(Problem to work on) Nothing outside the range is wanted. Repeat exactly the lines below from the one with "Instruction: Click the topmost" through the one with "Task: Tap the triangle".

(Data records)
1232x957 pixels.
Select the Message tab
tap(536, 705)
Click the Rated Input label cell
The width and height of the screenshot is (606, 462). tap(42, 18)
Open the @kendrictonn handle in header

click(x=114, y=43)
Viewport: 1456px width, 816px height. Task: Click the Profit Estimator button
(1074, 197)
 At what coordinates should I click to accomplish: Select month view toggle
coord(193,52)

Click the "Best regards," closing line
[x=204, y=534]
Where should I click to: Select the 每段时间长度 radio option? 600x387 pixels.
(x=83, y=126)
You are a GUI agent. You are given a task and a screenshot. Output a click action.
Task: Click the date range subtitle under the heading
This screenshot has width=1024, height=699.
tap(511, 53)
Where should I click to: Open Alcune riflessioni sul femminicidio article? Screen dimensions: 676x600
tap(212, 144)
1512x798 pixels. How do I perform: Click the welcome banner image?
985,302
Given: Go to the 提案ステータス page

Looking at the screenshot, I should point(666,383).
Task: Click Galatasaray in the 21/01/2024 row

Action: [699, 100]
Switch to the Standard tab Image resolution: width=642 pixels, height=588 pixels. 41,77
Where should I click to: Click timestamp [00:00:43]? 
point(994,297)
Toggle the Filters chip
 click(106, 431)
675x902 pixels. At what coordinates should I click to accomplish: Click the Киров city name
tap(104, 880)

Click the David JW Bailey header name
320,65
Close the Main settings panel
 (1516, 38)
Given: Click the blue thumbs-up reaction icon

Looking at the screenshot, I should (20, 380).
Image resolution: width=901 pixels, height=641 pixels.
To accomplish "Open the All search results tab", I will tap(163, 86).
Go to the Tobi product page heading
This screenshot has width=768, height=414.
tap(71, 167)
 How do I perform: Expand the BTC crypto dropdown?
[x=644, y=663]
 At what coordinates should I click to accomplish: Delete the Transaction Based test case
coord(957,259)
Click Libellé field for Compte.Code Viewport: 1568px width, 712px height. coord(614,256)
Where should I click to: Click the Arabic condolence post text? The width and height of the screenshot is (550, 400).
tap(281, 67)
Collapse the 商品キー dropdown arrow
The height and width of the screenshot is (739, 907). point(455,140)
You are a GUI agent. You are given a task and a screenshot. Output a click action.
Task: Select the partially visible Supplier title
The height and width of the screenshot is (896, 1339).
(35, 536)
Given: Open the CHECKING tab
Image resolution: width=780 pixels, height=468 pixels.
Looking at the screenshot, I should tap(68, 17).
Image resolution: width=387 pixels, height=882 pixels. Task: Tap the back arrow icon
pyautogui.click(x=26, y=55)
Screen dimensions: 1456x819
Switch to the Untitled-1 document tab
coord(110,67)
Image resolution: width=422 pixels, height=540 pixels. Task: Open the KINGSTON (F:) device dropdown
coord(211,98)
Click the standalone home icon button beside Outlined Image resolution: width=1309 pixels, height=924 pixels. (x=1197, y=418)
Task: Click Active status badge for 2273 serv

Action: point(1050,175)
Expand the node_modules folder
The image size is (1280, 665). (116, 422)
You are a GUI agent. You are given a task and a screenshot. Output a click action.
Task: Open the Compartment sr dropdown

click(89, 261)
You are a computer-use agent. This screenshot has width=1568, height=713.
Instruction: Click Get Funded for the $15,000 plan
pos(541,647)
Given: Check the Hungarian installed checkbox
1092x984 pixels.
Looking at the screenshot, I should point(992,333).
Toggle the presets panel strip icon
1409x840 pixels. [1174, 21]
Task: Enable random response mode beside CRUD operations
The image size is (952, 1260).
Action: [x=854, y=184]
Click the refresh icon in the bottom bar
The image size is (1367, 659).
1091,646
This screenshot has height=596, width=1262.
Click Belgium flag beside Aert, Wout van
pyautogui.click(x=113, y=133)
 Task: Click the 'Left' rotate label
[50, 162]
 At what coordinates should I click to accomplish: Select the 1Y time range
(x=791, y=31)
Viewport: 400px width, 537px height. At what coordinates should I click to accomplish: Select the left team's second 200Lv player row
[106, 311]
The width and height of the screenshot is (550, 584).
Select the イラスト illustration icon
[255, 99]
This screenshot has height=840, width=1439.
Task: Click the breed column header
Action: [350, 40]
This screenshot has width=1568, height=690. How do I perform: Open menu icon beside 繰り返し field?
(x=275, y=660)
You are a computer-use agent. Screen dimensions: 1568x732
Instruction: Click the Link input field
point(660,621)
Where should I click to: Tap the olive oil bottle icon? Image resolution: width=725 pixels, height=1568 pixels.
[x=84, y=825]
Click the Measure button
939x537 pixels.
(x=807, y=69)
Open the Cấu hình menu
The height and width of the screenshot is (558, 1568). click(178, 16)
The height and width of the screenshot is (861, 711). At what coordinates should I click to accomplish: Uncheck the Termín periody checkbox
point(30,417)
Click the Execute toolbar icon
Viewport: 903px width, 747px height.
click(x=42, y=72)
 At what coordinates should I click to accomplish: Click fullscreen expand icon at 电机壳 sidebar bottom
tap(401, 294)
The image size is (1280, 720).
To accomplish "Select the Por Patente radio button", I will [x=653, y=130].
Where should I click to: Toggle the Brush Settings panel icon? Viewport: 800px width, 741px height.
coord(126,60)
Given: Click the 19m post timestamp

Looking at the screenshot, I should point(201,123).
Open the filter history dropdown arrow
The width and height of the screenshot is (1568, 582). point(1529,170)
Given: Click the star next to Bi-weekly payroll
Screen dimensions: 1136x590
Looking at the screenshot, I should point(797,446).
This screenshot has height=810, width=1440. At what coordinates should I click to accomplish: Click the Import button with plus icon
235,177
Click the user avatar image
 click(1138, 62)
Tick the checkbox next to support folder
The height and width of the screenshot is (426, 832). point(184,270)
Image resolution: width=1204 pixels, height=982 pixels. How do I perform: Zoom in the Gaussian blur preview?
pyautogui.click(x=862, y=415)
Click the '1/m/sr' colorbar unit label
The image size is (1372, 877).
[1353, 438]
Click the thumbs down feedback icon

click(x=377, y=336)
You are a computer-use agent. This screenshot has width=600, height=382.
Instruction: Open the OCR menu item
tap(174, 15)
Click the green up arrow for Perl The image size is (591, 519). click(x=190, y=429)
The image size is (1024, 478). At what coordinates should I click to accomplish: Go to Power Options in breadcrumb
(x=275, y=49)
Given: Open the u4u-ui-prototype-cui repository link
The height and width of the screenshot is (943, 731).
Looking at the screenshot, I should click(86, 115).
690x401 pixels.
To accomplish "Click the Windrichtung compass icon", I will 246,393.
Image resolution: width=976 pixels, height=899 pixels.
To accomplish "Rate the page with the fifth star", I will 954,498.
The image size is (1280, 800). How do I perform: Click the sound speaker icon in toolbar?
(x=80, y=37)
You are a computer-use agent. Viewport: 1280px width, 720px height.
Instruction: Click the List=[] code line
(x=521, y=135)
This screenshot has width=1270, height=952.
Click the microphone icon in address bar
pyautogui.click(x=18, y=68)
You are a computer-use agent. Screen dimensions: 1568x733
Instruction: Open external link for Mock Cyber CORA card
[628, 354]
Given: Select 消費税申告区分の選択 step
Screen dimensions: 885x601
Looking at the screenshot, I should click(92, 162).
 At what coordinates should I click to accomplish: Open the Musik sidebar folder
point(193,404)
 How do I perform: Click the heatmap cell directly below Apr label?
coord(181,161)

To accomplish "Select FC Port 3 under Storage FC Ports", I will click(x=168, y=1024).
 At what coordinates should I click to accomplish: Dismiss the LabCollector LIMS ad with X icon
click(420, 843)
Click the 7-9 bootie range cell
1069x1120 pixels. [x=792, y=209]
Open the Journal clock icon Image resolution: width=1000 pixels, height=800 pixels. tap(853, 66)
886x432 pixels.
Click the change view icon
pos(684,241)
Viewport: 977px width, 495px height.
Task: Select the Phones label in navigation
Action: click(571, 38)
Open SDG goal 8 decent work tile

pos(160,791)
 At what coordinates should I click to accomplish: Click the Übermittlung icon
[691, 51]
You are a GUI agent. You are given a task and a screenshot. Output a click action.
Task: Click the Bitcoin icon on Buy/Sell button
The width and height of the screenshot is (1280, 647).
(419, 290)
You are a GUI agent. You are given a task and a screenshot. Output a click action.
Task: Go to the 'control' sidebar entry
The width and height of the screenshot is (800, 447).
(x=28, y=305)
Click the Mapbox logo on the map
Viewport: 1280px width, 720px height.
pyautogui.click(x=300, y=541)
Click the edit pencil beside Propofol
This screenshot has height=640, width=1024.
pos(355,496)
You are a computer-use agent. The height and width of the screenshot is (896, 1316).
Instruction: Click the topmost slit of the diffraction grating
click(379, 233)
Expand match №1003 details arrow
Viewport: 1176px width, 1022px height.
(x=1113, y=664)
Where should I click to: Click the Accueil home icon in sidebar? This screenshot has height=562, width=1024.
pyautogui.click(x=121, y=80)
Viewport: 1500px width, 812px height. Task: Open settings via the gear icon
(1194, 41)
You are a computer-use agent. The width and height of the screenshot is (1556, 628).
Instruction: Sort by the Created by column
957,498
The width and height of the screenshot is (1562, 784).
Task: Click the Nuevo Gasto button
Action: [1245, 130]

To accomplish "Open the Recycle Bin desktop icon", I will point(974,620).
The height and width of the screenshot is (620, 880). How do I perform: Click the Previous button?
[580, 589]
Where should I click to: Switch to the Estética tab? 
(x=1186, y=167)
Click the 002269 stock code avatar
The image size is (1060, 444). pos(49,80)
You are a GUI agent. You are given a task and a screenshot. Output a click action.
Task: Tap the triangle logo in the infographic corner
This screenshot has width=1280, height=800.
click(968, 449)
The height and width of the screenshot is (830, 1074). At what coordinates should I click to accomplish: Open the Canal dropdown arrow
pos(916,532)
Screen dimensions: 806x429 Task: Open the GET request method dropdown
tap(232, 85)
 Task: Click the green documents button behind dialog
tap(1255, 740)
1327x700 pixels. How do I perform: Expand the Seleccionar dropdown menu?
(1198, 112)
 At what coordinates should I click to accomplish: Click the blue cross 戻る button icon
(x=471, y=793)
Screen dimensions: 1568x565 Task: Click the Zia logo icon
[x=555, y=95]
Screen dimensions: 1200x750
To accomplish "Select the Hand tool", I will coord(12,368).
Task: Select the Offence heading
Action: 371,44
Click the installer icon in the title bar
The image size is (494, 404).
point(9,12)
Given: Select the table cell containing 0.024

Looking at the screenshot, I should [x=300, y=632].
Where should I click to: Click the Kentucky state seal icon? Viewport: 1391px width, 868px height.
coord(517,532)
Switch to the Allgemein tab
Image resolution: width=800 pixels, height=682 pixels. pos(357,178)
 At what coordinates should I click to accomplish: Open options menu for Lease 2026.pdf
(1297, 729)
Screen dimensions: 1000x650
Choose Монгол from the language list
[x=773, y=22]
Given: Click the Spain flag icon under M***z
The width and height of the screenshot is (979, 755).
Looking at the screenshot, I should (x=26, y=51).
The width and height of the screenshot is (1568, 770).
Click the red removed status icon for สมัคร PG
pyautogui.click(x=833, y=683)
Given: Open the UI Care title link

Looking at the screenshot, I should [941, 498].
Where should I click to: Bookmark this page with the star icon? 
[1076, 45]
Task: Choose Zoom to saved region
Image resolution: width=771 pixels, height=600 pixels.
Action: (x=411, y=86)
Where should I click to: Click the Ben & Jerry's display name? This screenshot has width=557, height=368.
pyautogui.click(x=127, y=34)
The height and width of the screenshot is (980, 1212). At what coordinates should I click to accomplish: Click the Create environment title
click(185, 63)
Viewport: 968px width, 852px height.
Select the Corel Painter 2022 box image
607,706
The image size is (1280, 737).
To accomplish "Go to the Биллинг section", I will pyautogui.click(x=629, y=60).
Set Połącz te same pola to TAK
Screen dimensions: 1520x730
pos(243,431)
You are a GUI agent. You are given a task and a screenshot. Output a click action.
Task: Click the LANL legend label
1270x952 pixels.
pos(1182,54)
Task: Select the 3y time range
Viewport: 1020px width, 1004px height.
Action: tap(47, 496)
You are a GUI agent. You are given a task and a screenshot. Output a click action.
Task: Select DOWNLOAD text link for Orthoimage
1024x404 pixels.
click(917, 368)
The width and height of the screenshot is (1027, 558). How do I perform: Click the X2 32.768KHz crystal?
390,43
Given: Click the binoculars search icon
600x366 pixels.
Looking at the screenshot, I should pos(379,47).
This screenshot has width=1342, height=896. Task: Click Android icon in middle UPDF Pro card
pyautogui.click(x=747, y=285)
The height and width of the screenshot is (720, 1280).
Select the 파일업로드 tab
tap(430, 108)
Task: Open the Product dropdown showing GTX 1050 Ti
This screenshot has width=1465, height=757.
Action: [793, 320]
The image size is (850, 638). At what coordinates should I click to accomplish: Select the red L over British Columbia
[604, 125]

(Result of this exercise)
Instruction: Click the topmost slit of the diffraction grating
click(379, 233)
Expand match №1003 details arrow
Viewport: 1176px width, 1022px height.
(x=1113, y=664)
Where should I click to: Click the Accueil home icon in sidebar? This screenshot has height=562, width=1024.
pyautogui.click(x=121, y=80)
Viewport: 1500px width, 812px height. Task: Open settings via the gear icon
(1194, 41)
You are a computer-use agent. The width and height of the screenshot is (1556, 628).
Instruction: Sort by the Created by column
957,498
The width and height of the screenshot is (1562, 784).
Task: Click the Nuevo Gasto button
Action: [1245, 130]

To accomplish "Open the Recycle Bin desktop icon", I will point(974,620).
The height and width of the screenshot is (620, 880). How do I perform: Click the Previous button?
[580, 589]
Where should I click to: Switch to the Estética tab? 
(x=1186, y=167)
Click the 002269 stock code avatar
The image size is (1060, 444). pos(49,80)
You are a GUI agent. You are given a task and a screenshot. Output a click action.
Task: Tap the triangle logo in the infographic corner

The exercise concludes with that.